Sitecore Search API Crawler with Pagination for Multisite Data

There is a lot of information on the internet about the basics of Sitecore Search API crawlers, web crawlers, and push API connectors. But when I needed to configure an API crawler to index data for different sites, different locales, and with pagination support, I could not find what I was looking for. So I figured it out myself, and here is everything you need. You can copy and paste the code snippets directly into your Sitecore Search configuration.

Prerequisites

Before we start, I assume you already have an API endpoint that supports pagination and accepts a sitename parameter to return data for a specific site. Your API should handle pagination queries with page and pageSize parameters, and it should be able to filter results by site name. The API response should include the total number of items and a data array for the requested page.

Create API Crawler in Sitecore Search

The first step is to create an API crawler in Sitecore Search and configure the locales that you want to support. If you need help with the basics, you can check the official Sitecore documentation. After you create the crawler, make sure you configure all the locales that your multisite implementation needs.

Configure the Trigger

We will use a JavaScript trigger for this implementation. This makes maintenance much easier. If you read my other blogs, you know I like to keep things simple. This approach allows you to manage all your site and language configurations in one place. The best part is that when you need to add a new site to the index, you just need to add the site name to the sites array at the top of the code. That is all.
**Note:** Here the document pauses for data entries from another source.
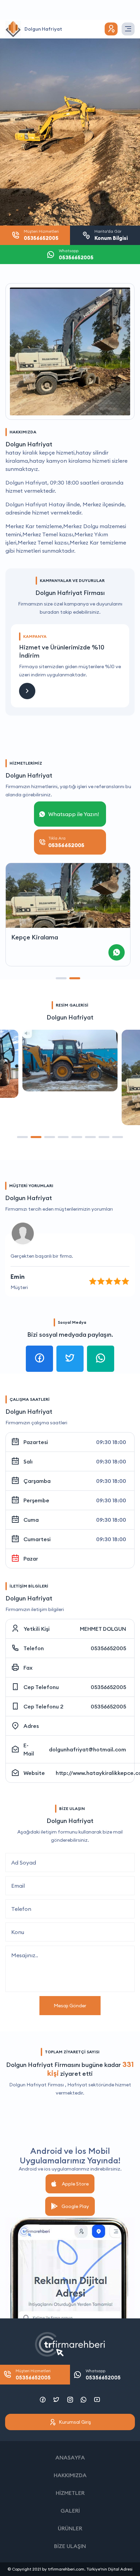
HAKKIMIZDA (70, 2475)
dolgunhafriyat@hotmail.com (87, 1749)
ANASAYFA (70, 2457)
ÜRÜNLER (70, 2528)
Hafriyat (77, 2085)
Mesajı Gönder (70, 2006)
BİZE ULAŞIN (70, 2546)
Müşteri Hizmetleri (33, 2374)
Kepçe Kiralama (34, 937)
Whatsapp (103, 2374)
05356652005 (108, 1648)
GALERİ (70, 2510)
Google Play (75, 2206)
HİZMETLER (70, 2492)
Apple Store (75, 2184)
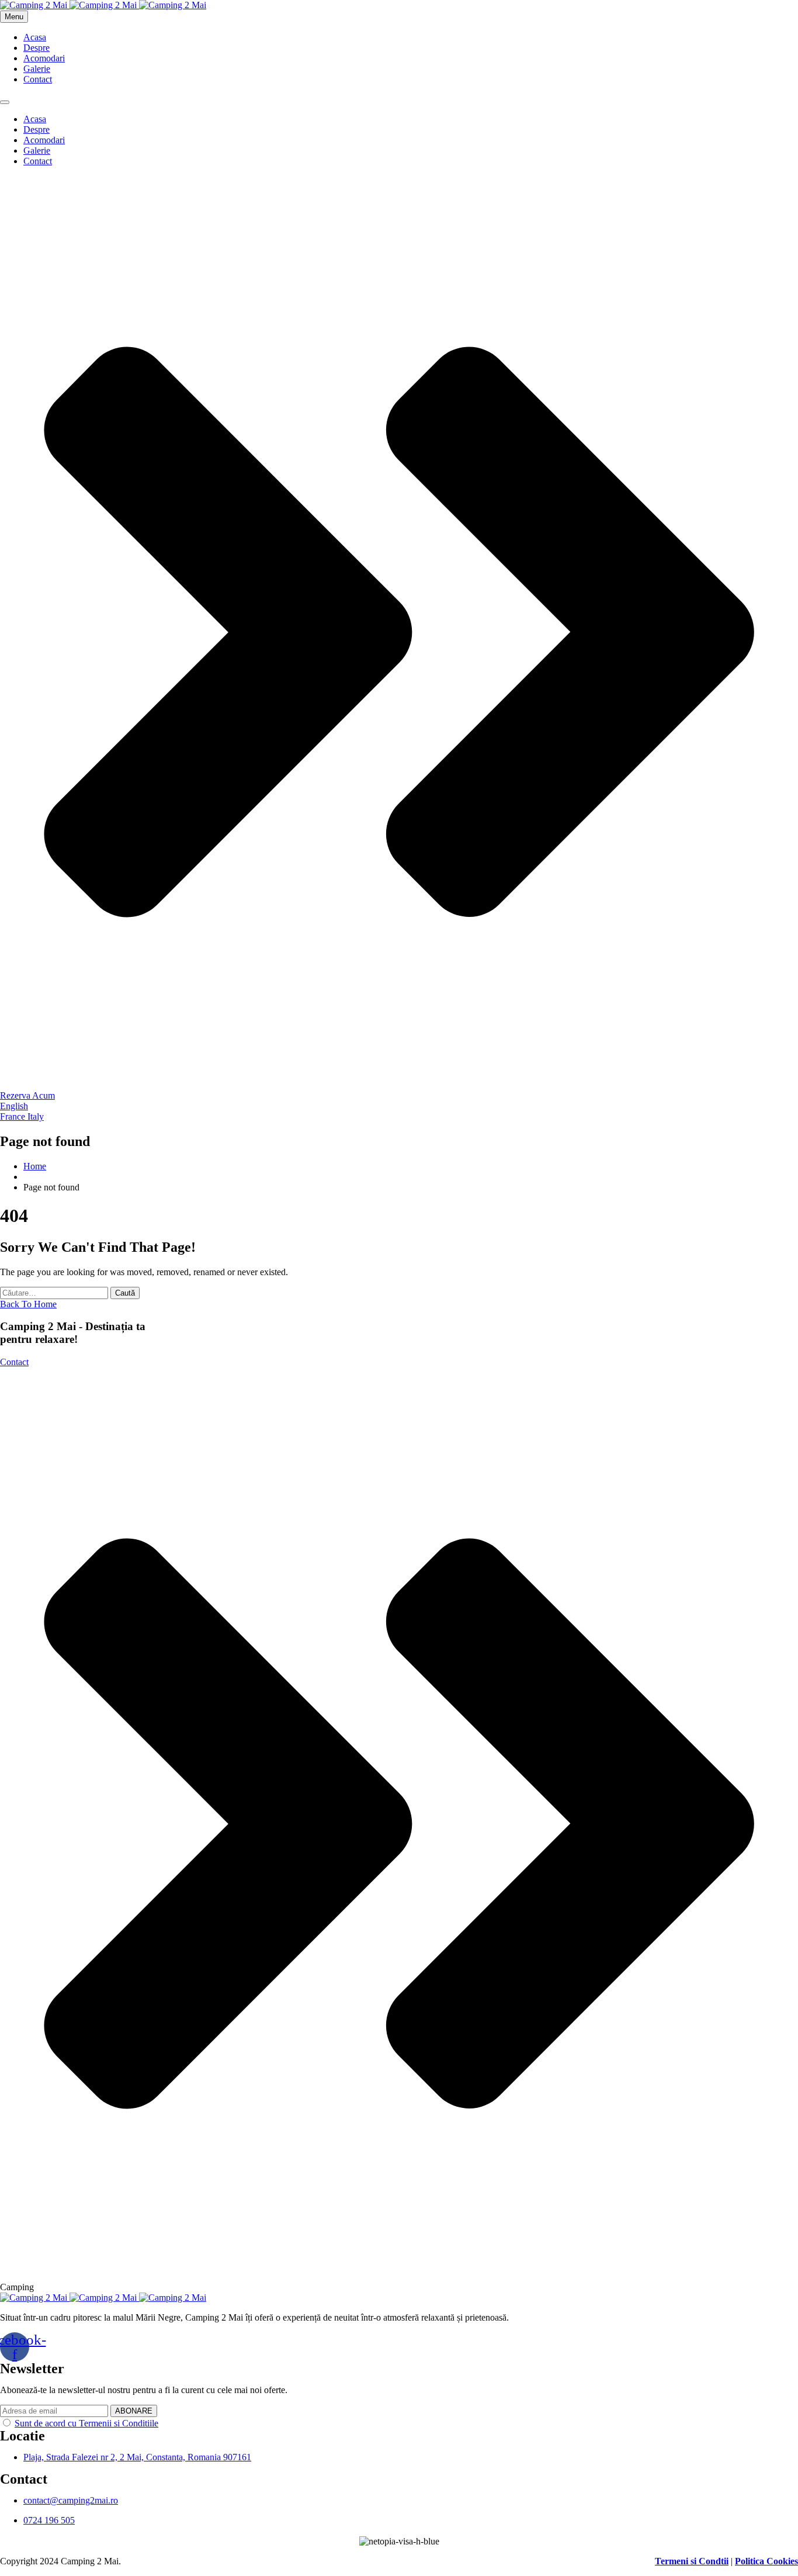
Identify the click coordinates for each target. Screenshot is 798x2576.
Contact (37, 79)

No other configuration changes are needed.

This JavaScript extractor creates the initial list of URLs that will be crawled. Here is the code:

function extract() {
  const sites = [
    'site1'
  ,  'site2'
  ];

  const languages = [
    'en'
    , 'da', 'de', 'es', 'fr',    'it', 'ja', 'ko', 'th', 'pt',    'zh-Hans', 'zh-Hant'
  ];

  const baseUrl = 'https://20a85775e267.ngrok-free.app/api/generate/mediaassets?pageSize=50&page=1';

  const arr = [];

  sites.forEach(site => {
    languages.forEach(lang => {
      const url =
        `${baseUrl}&sitename=${encodeURIComponent(site)}&language=${encodeURIComponent(lang)}`;

      arr.push({
        url: url,
        method: "GET",
        headers: {
          "Accept": ["application/json"],
          "x-api-key": ["48D829529BA94FF7AFEBE7B420A06C3A"],
          "ngrok-skip-browser-warning": ["true"] 
        }
      });
    });
  });

  return arr;
}

The code structure is simple. The first array defines the site names that you want to include in the index. The second array contains all the language codes that you want to crawl. The base URL has a hardcoded page size and page=1. This is important because we want to trigger the API call for page 1 for each site and language combination. The function loops through all site and language combinations and creates request objects with the necessary headers. It returns an array of request objects that Sitecore Search will use to start the crawl.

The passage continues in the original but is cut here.